● Assigned task
What is needed is an exact copy of the lines from the one containing "The height and width of the screenshot is (952, 1024)." through the last line of the records, with no pictures.

[Dataset excerpts Boundary: Start]

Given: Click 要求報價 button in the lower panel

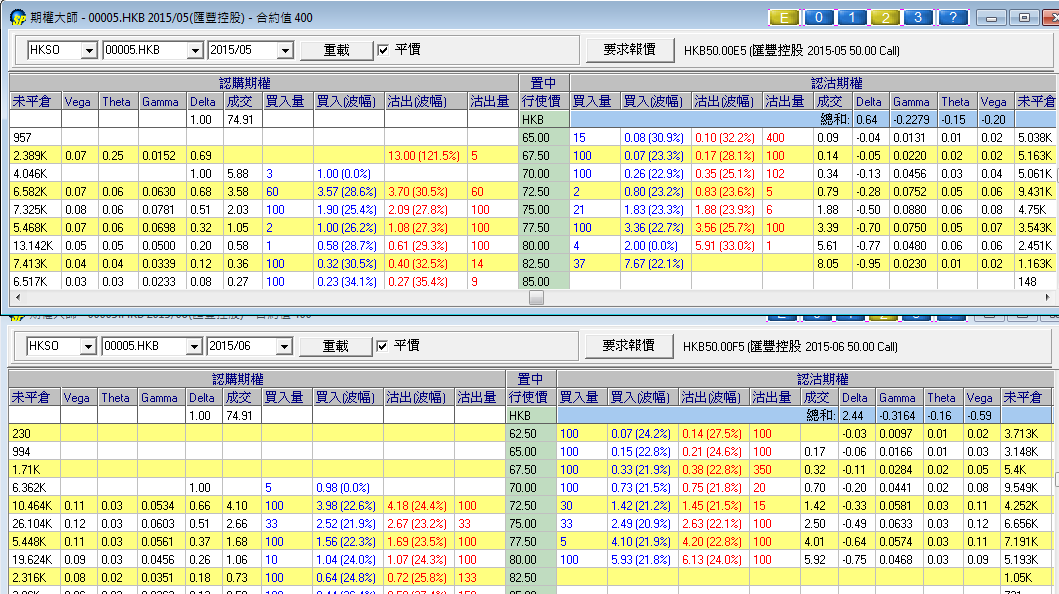Looking at the screenshot, I should tap(629, 345).
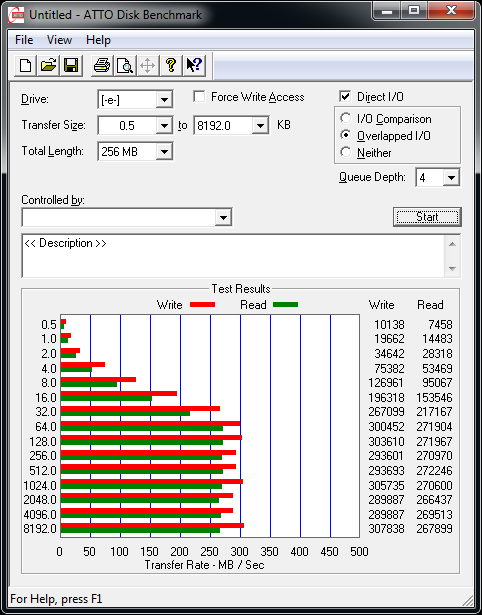The height and width of the screenshot is (615, 482).
Task: Open the Total Length 256 MB dropdown
Action: click(164, 151)
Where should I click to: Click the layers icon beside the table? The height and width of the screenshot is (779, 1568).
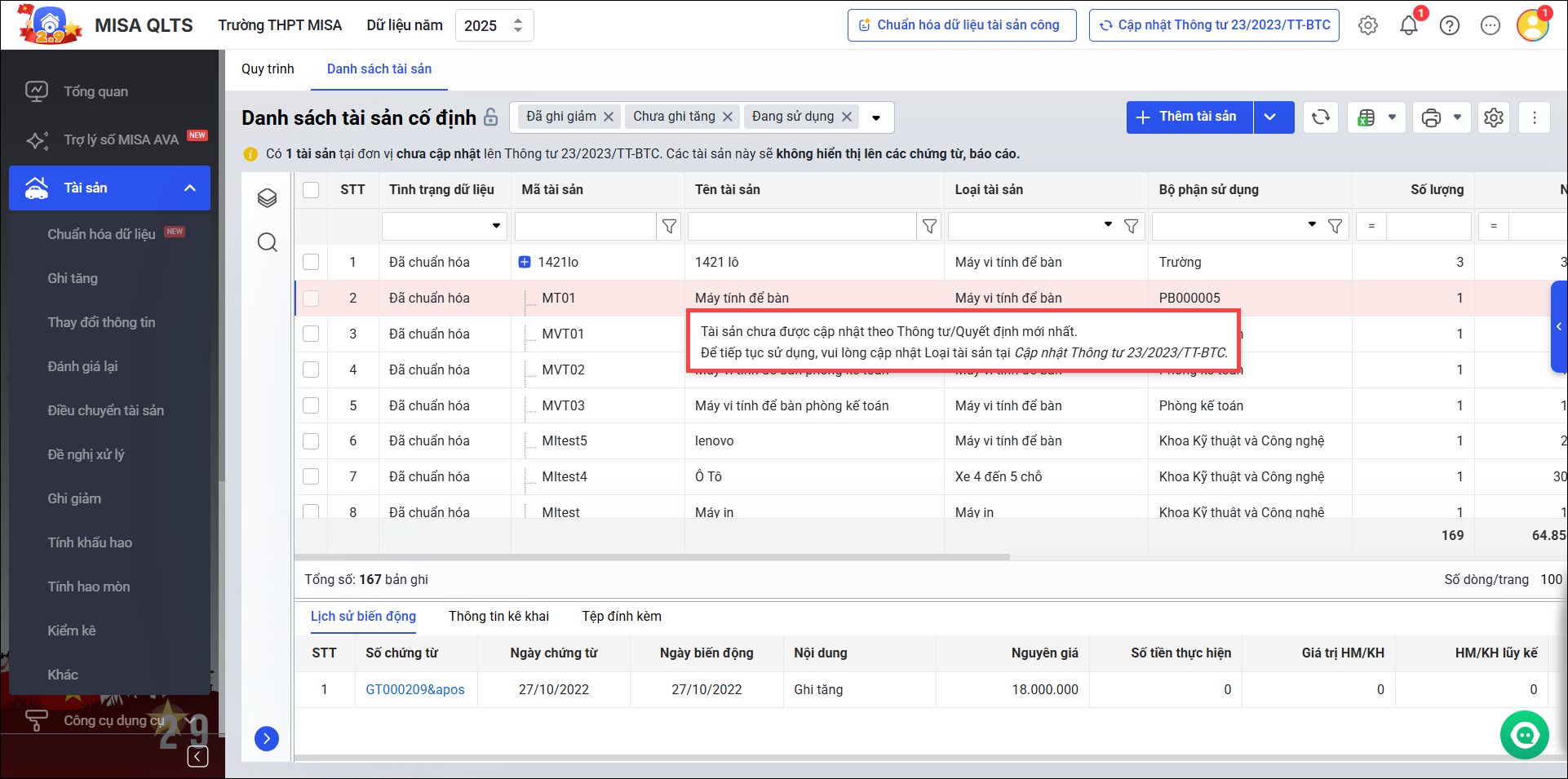point(268,198)
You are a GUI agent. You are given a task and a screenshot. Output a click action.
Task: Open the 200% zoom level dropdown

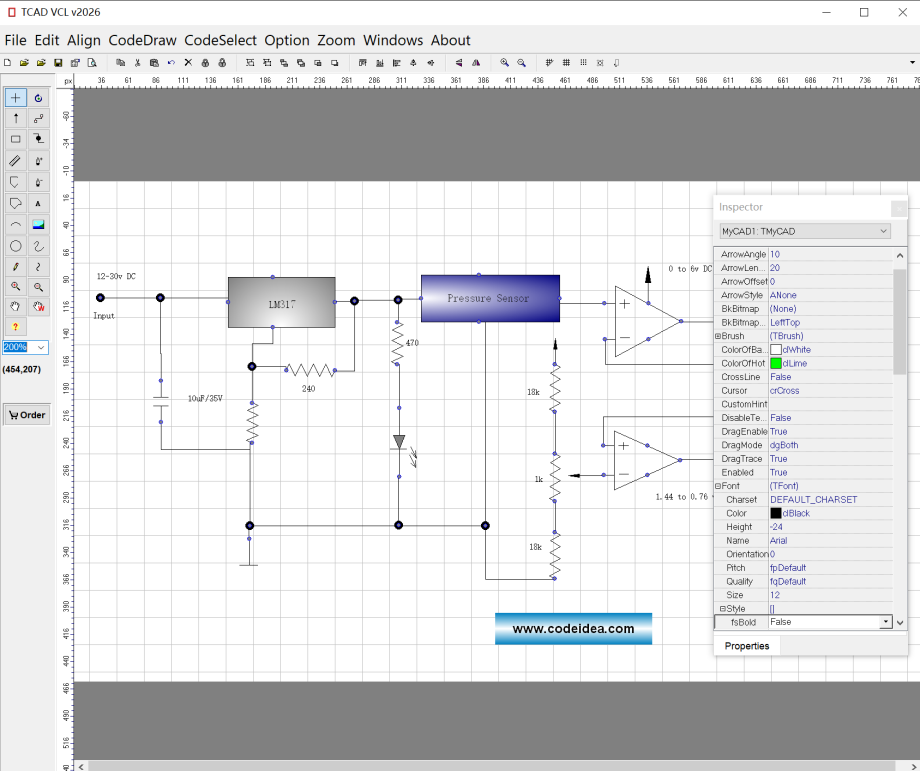click(41, 348)
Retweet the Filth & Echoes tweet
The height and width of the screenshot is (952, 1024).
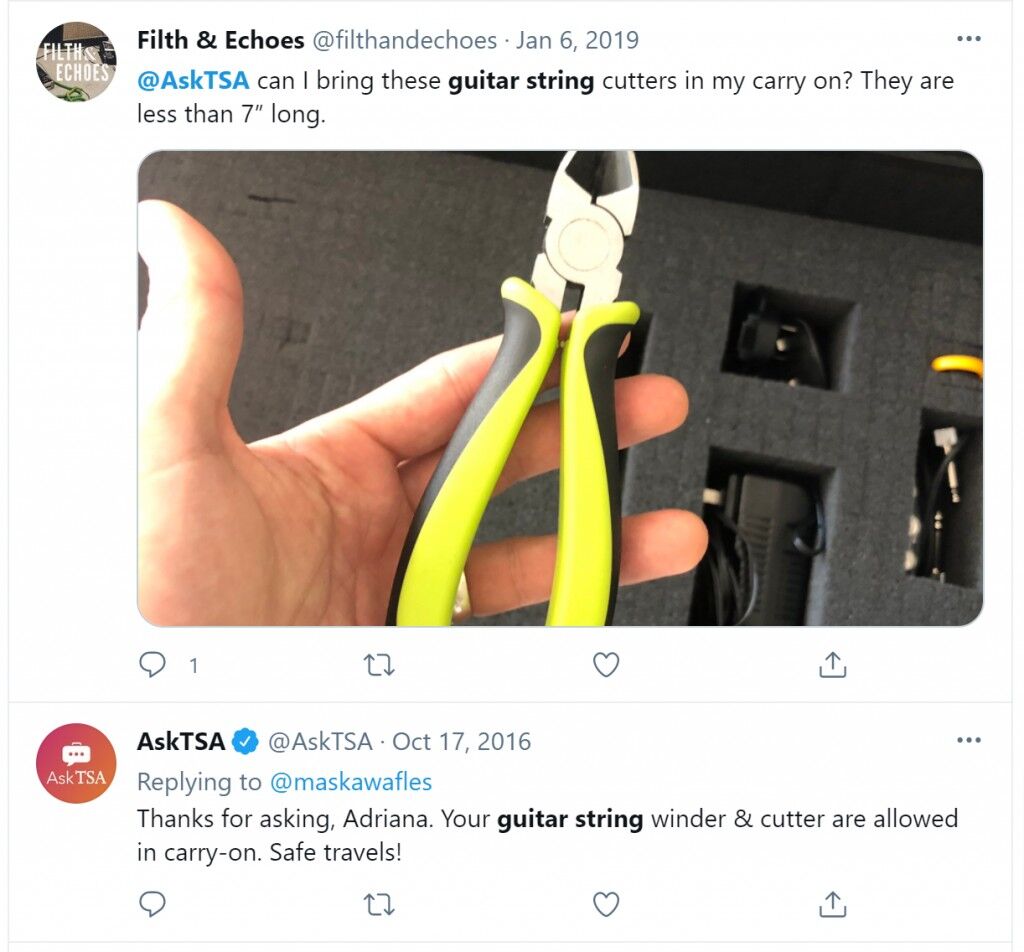(379, 665)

[Dataset excerpts Boundary: End]

● Output for this exercise
The height and width of the screenshot is (952, 1024).
(379, 665)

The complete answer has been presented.